И еще в селе говорят — во все горло кричат — о какой-то фотокарточке, на которой Нименко будто снят в чужой солдатской форме, а под фотокарточкой подпись, и не простая, а в рифму — обращение к матери, оставшейся на Украине: «Тоскую, мама, я за вами, как за весною та калина… С земли поднялся бы туманом, кабы не вы да Украина». Прокоп Лядовский утверждал на наряде, что хотя Нименко, то есть интурист Лаврин Нимальс, и подал прошение разрешить ему постоянное жительство в Мокловодах, однако никто ни в Киеве, ни в самой Москве подобного разрешения не даст, потому что он одно время был связан (в сельсовет пришла бумага) с «националистическими элементами в лице журналиста Безухого», которые впоследствии с ним расправились. А что касается фотокарточки со стихами, обращенными к матери, то насчет нее Нименко сам признался и даже оставил эту фотокарточку в Киеве вместе с прошением о восстановлении гражданства.
Случайно заглянув в расстегнутый саквояж Лаврина, Люда увидела лежавшие сверху деньги, которые он предлагал ей «за доброту». Рядом две бутылки с длинными горлышками, вероятно напитки, и еще что-то в блестящей бумаге — наверное, закуска. Затем пузырьки с лекарствами, рубашка, всякие мелочи, необходимые в дороге. Отдельно лежала газетная страница без заголовка — скорее всего, та чужеземная газета, где оттиснули копию фотокарточки, на которой он был снят в чужой солдатской форме. Да, это была она: приглядевшись, Люда узнала Лаврина в форме, но сразу заметила что-то странное. Ну да, Лаврин не надевал кителя, китель просто-напросто приложили к нему, и сделали это весьма умело… А на лице у Лаврина такое же испуганное выражение, как у ребенка с наретушированной улыбкой, которому пригрозили, что он будет жестоко избит, если не послушается.
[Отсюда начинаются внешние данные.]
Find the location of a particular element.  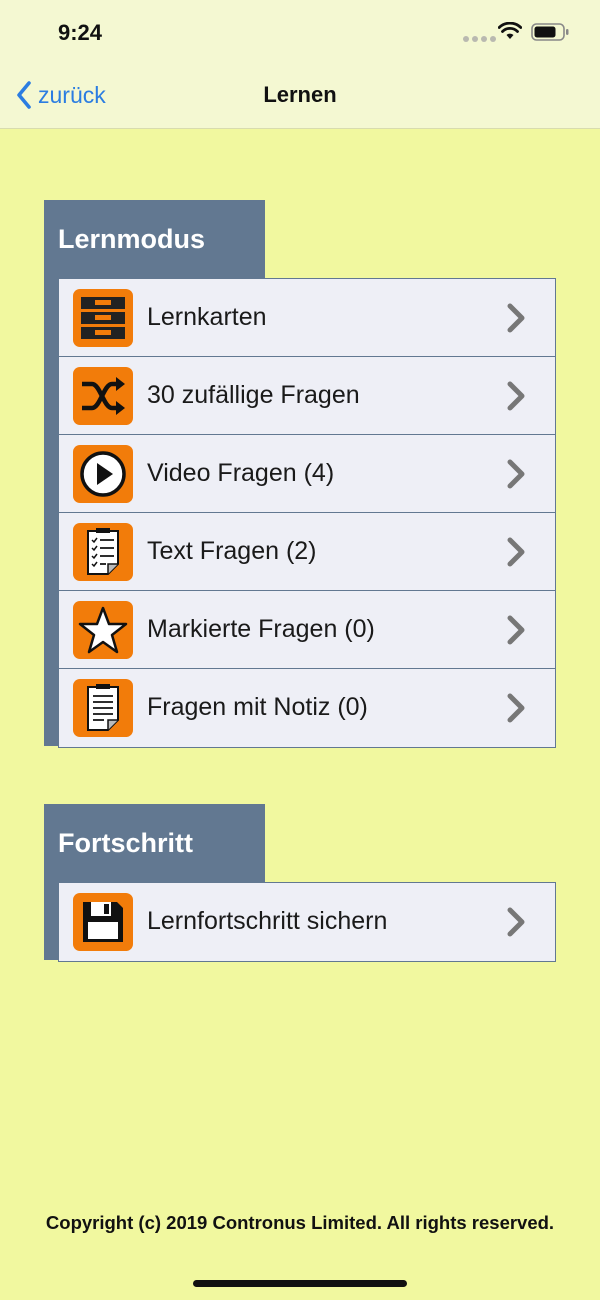

list-item-label: Markierte Fragen (0) is located at coordinates (261, 629).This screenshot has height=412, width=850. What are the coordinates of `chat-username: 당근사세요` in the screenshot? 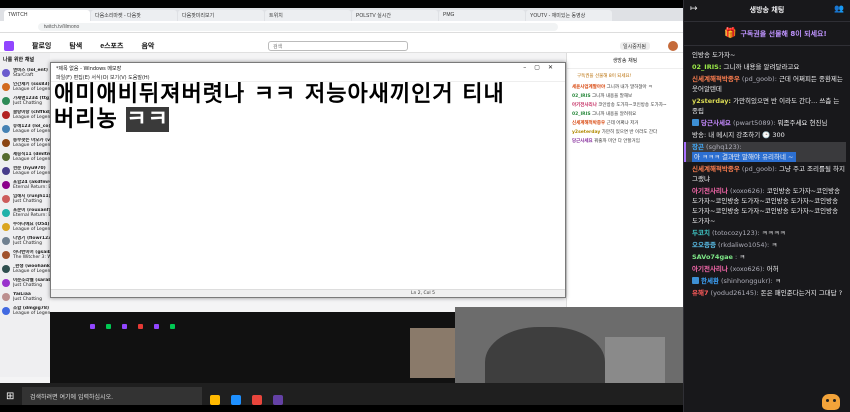 It's located at (716, 123).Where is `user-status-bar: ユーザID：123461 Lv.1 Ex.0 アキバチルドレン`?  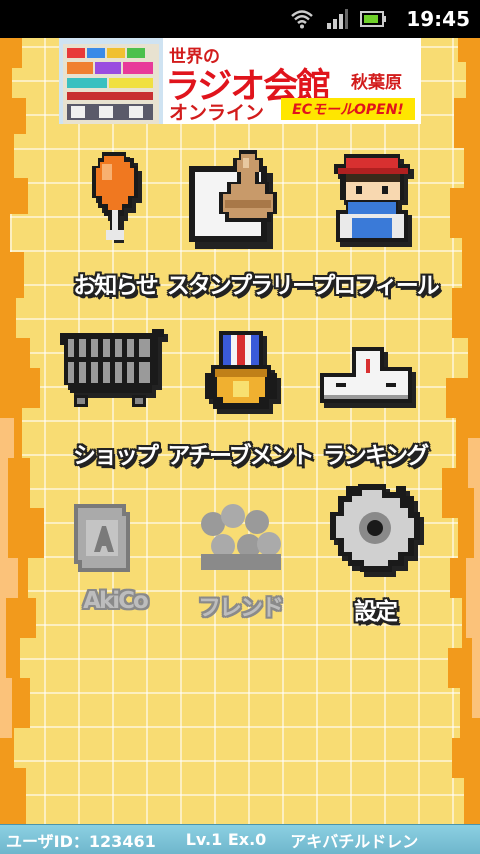 user-status-bar: ユーザID：123461 Lv.1 Ex.0 アキバチルドレン is located at coordinates (240, 839).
Все остальное пока во мраке неизвестности. Лаврин из-за болезни хранил вынужденное молчание. Но как его прошлое было далеко от сегодняшнего дня!..
Беспамятство Лаврина очень беспокоило Люду. Она прикладывала ему ко лбу холодные уксусные компрессы. Лаврин бредил то на родном, то на чужом языке. Стонал и все прощался с белым светом, просил бога взять его к себе, но так, чтобы смерть была легкая. Или вымаливал у него здоровье («Молись сколько хочешь — от беды не спасешься»). Сняв компресс, Люда прижимала ладонь к его сухому, горячему как огонь лбу, тихо, точно над колыбелью, пела. И Лаврин затихал. С ее помощью он словно убегал от болезни, как убегает солнце от тучи, и жил. Хотел жить. И по-прежнему торопливо рассказывал что-то о себе, иногда довольно внятно. Причем во время рассказа дышал так, будто в легких у него был насос и насосом он всасывал воздух. Потом вдруг широко открывал усталые покрасневшие глаза, водил ими по хате, точно прислушиваясь к каким-то подозрительным звукам, и всякий раз просил Люду не оставлять его одного.